Pre-washed, yup, your fabric should be at this point. More details about that in last week’s post.
If you take it from the dryer promptly or line dry, you can minimize wrinkles, otherwise, press out any wrinkles and use starch if needed to
If your fabric is 51-58″ from selvage to selvage your should mimic the layout and cutting diagram on page 4. If you fabric is more narrow you may need to adjust, you should always maintain direction and pay attention to which direction on a print you are treating as the top.
Marking darts and notches
I cheat and cut them on one end and the fold it to use chalk to mark things. Because of how I mark, I fold my fabric wrong side out when I cut on the fold, so that my chalk or disappearing market will be on the inside.
How To Cut
You can cut with your fabric right sides out,
My preferred method, is to use pattern weights, a rotary cutter and a large rotary cutting mat. I work on a hardwood floor, crawling around, cause then I don’t have to fight gravity. I use the rotary utter to carefully cut the fabric right at the edge of the paper line.

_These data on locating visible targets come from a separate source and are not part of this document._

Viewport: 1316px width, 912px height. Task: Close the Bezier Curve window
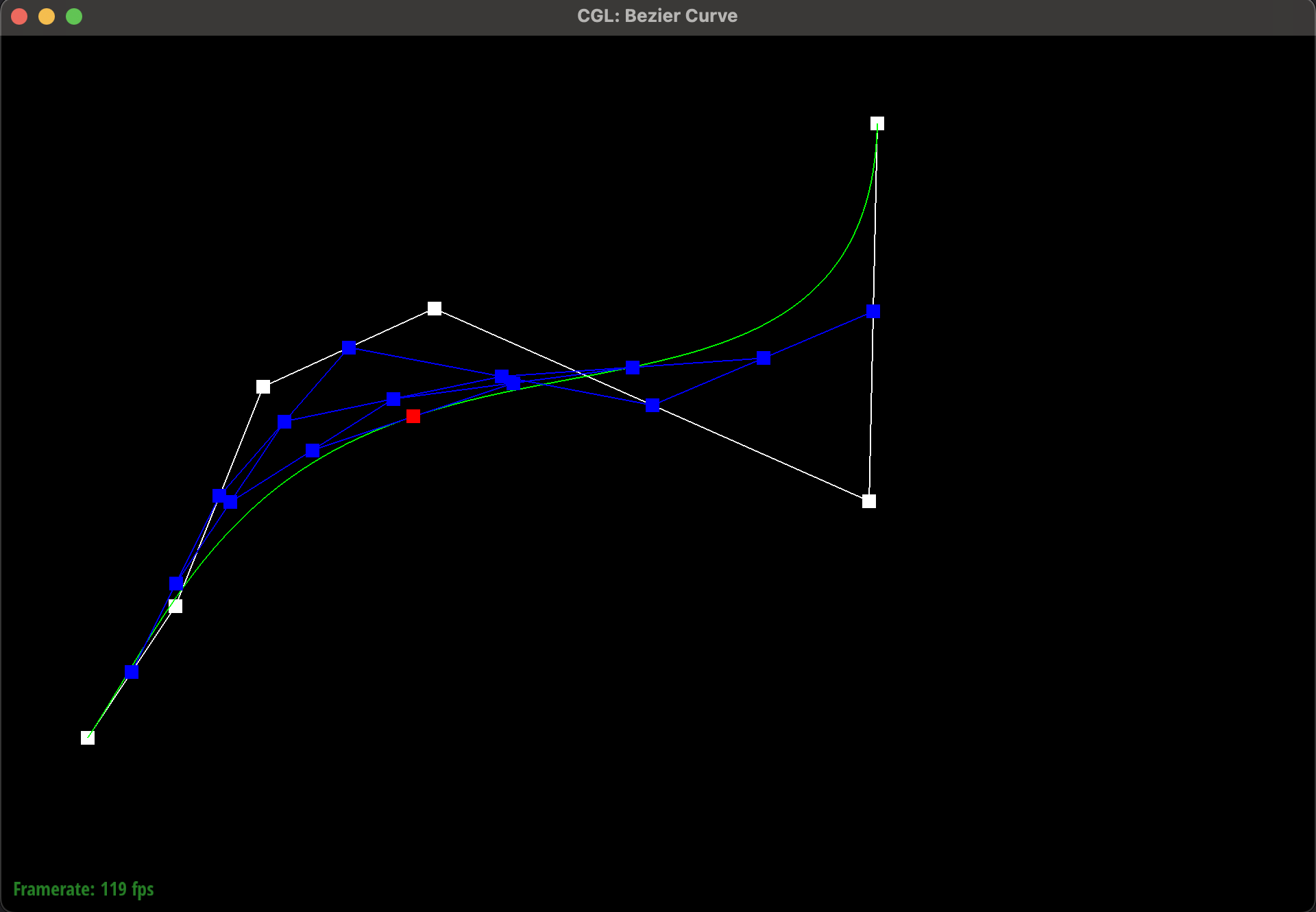coord(19,16)
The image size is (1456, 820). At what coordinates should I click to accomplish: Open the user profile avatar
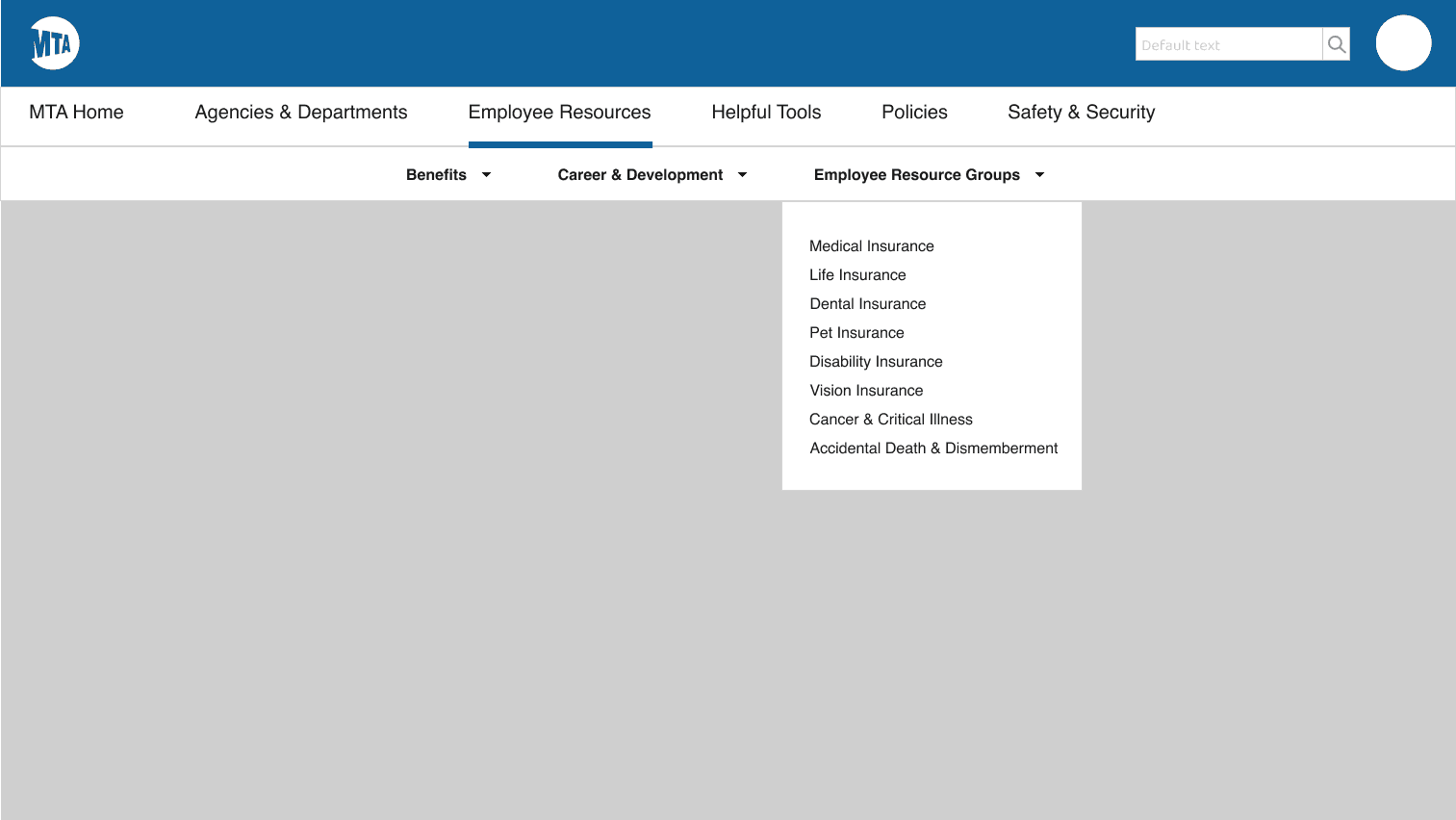click(x=1403, y=42)
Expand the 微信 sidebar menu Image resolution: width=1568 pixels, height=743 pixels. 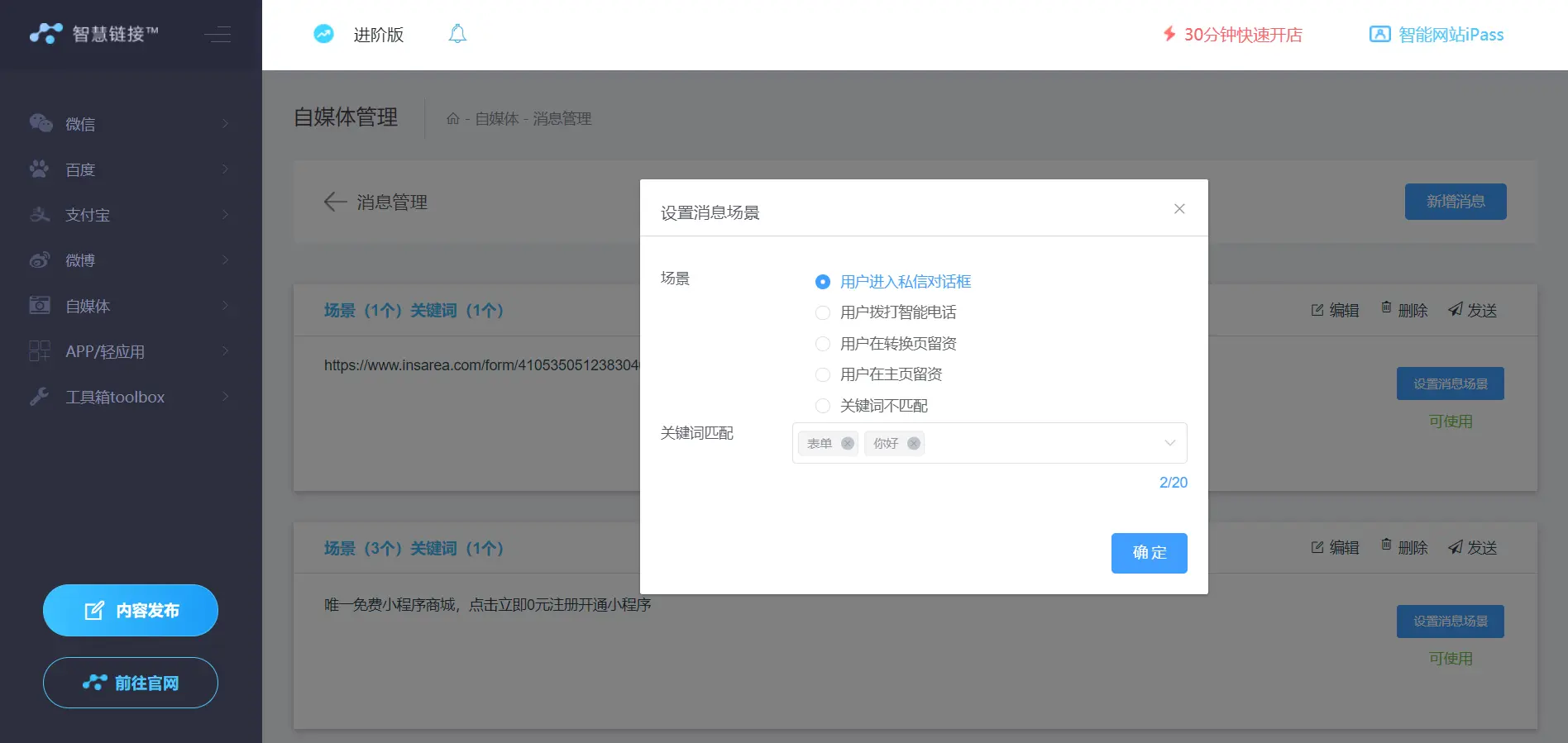click(130, 124)
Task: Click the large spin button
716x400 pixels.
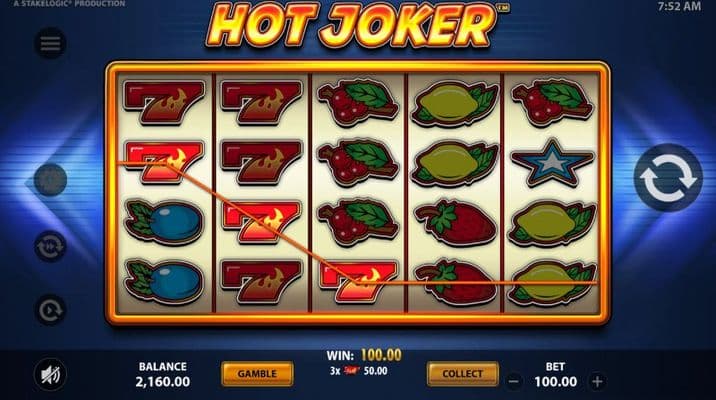Action: 668,178

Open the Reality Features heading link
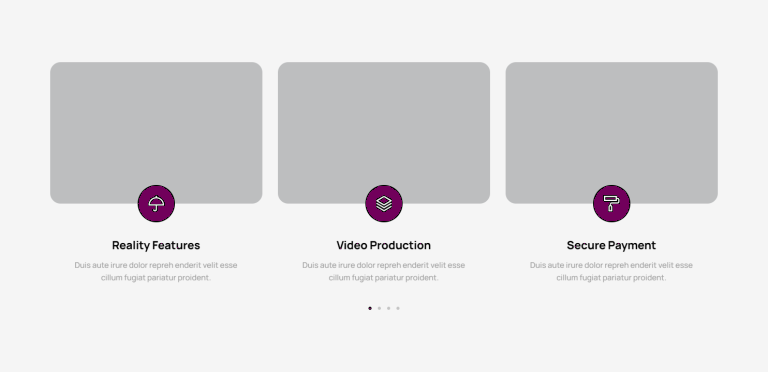tap(156, 245)
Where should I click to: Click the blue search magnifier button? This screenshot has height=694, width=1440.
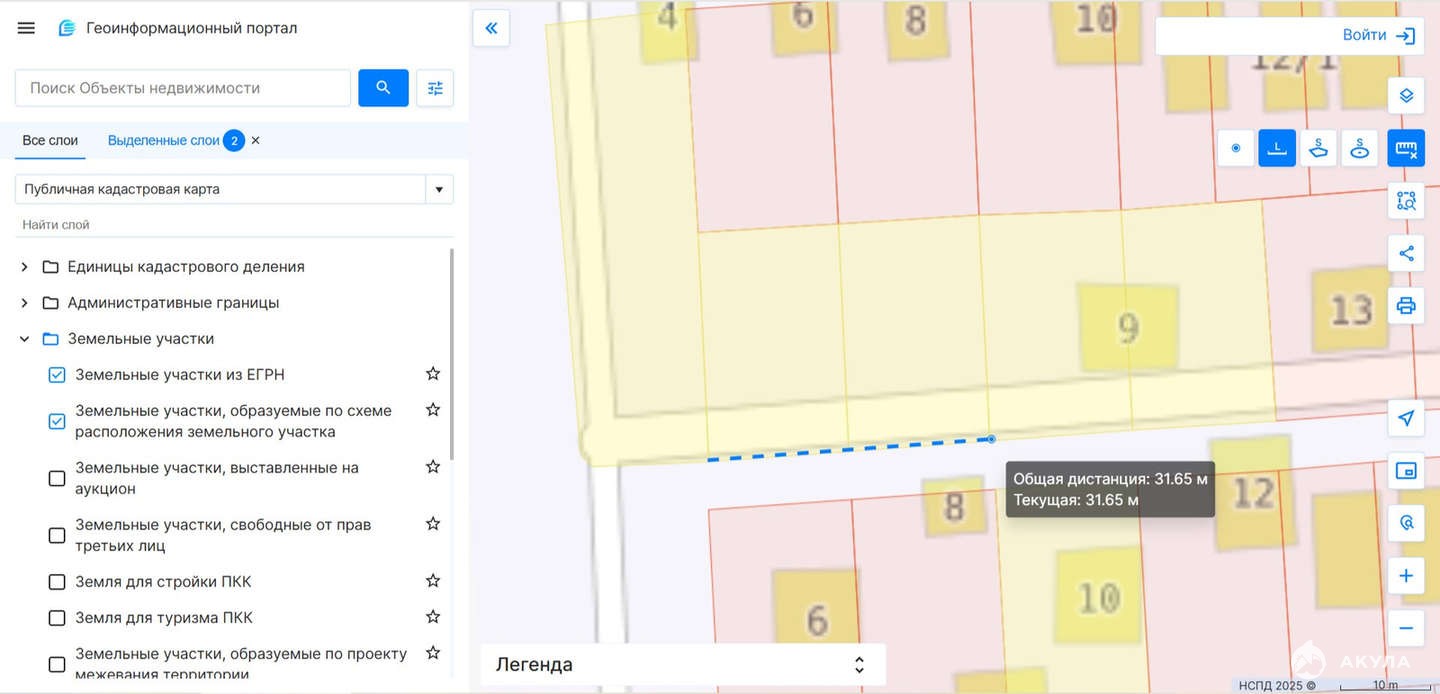pos(383,88)
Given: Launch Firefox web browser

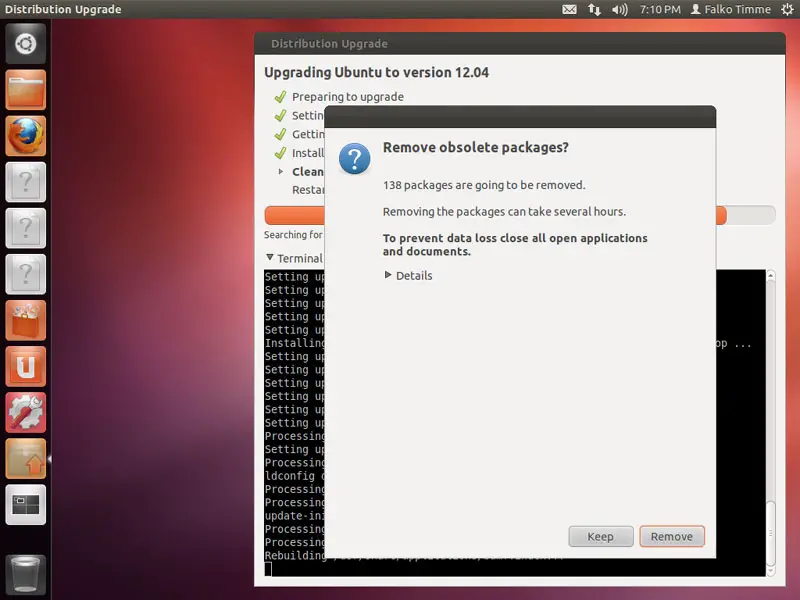Looking at the screenshot, I should [25, 136].
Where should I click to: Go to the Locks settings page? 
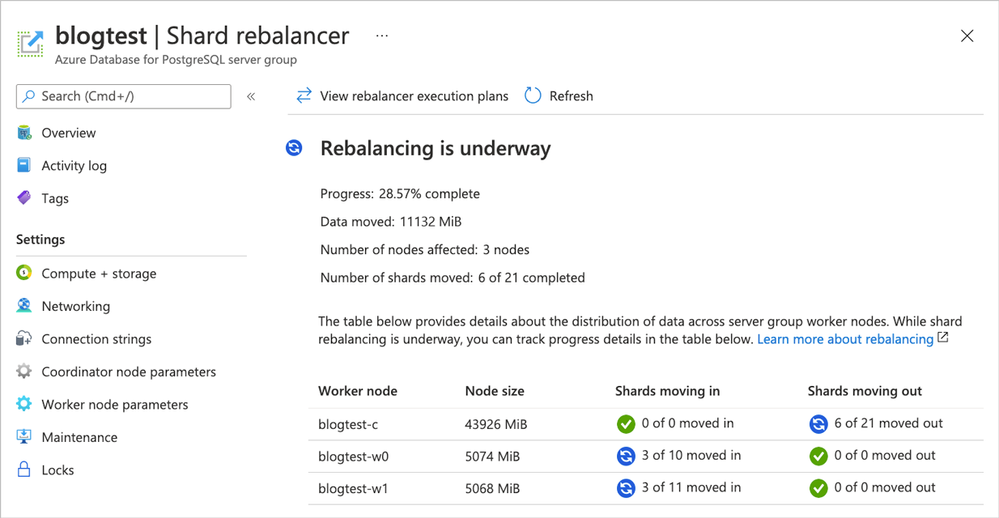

Should I stay-stitch the arm and neck holes?
If your fabric is slinky or stretchy or cut on the bias (which a neck and arm hole is) you may need to do a basting stitch called stay stitching. I would worry about that on future projects. Just when you move your fabric around, use both hands, be careful and don’t drape it and let it pull.
If you want to use a different piece on the back, or back yoke or combination you can, just make sure you stick with the correct patten layout and grain line direction. A contrasting yoke is a great way to use scraps and that little extra is often the opener for the random “I love your top!”
Now, repeat after me, your new favorite response, “Thanks, I made it!”